Currently, in getPixelEnergy()
function we were using only the R
, G
, B
color channels to calculate the pixel’s energy. But there is also the A
(alpha, transparency) parameter of the color that we didn’t use yet. We may use the transparency channel to tell the algorithm that transparent pixels are the pixels we want to remove. You may check the source-code of the energy function that takes transparency into account.

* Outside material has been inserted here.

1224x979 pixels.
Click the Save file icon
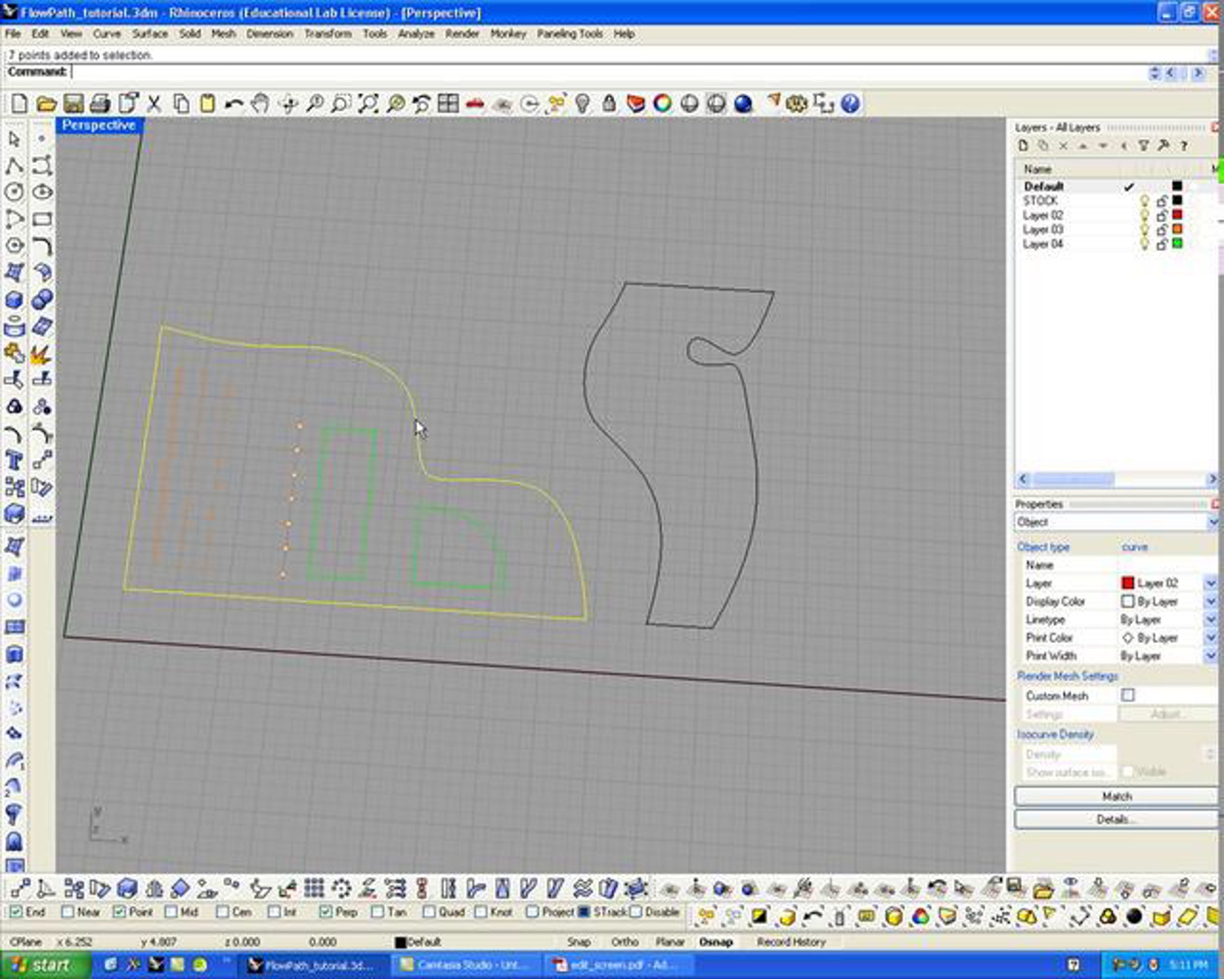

Here is how the algorithm works for object removal.
Issues and what’s next
The JS IMAGE CARVER web app is far from being a production ready resizer of course. Its main purpose was to experiment with the Seam Carving algorithm interactively. So the plan for the future is to continue experimentation.
The original paper describes how the Seam Carving algorithm might be used not only for the downscaling but also for the upscaling of the images. The upscaling, in turn, might be used to upscale the image back to its original width after the objects’ removal.
Another interesting area of experimentation might be to make the algorithm work in a real-time.
Those are the plans for the future, but for now, I hope that the example with image downsizing was interesting and useful for you. I also hope that you’ve got the idea of using dynamic programming to implement it.
So, good luck with your own experiments!